Read more: Will Scotland Rejoin the E.U. After Brexit?
Legal advice published by the Scottish government last week said ministers in Edinburgh could pursue policy work on independence. But the document didn’t say whether they had the right to hold a referendum unilaterally and the question could end up in court if Sturgeon pushes ahead with a referendum bill, which was already drafted.
The opposition Labour Party and Conservatives say Sturgeon should be focusing on fixing the health service and improving education, which Scotland has control over along with such things as transportation and some taxation. What Sturgeon and her allies are seeking is full autonomy to control the economy, foreign policy, and to rejoin the E.U.

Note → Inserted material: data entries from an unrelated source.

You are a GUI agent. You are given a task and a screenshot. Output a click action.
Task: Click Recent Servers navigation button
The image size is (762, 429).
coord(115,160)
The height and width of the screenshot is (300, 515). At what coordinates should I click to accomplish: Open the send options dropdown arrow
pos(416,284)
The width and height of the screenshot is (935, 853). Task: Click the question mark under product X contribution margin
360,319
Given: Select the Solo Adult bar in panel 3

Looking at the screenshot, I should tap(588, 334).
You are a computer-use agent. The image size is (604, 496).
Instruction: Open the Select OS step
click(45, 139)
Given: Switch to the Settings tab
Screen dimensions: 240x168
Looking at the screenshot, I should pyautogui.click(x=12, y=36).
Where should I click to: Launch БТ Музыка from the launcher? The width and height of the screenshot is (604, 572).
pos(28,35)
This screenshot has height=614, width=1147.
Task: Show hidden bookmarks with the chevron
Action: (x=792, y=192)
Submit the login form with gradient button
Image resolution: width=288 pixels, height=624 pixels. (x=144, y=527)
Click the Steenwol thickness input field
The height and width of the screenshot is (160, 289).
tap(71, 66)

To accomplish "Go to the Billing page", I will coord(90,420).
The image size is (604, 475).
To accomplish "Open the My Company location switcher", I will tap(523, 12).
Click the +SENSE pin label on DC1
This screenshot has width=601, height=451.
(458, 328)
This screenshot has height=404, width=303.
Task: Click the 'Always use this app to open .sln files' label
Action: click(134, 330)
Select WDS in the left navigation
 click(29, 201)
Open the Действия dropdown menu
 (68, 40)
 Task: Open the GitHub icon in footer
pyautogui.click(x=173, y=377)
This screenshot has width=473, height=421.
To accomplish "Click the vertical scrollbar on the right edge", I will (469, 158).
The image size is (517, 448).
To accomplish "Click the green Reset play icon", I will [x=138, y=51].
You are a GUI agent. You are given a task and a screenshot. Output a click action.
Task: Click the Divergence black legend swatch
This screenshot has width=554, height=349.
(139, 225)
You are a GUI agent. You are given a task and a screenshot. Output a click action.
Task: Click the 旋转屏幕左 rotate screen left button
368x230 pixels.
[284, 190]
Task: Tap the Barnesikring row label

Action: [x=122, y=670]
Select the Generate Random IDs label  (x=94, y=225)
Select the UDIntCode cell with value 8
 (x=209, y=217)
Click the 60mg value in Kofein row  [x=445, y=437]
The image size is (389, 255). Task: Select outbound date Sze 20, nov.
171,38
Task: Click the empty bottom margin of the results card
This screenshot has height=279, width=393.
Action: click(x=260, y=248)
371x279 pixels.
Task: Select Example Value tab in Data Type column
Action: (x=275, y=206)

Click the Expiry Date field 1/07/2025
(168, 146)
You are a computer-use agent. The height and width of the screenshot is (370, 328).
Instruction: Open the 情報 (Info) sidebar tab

Johnson is unlikely to back down and grant the vote Sturgeon has indicated should take place in 2023. The prime minister is contending with a rebellion within his own Conservative Party, last week facing down rebels who triggered a motion of no-confidence in their leader. He won, albeit with 148 of his Members of Parliament voting against him.
This week, he faces the wrath of opponents over his plan to rip up part of the Brexit deal that covers Northern Ireland.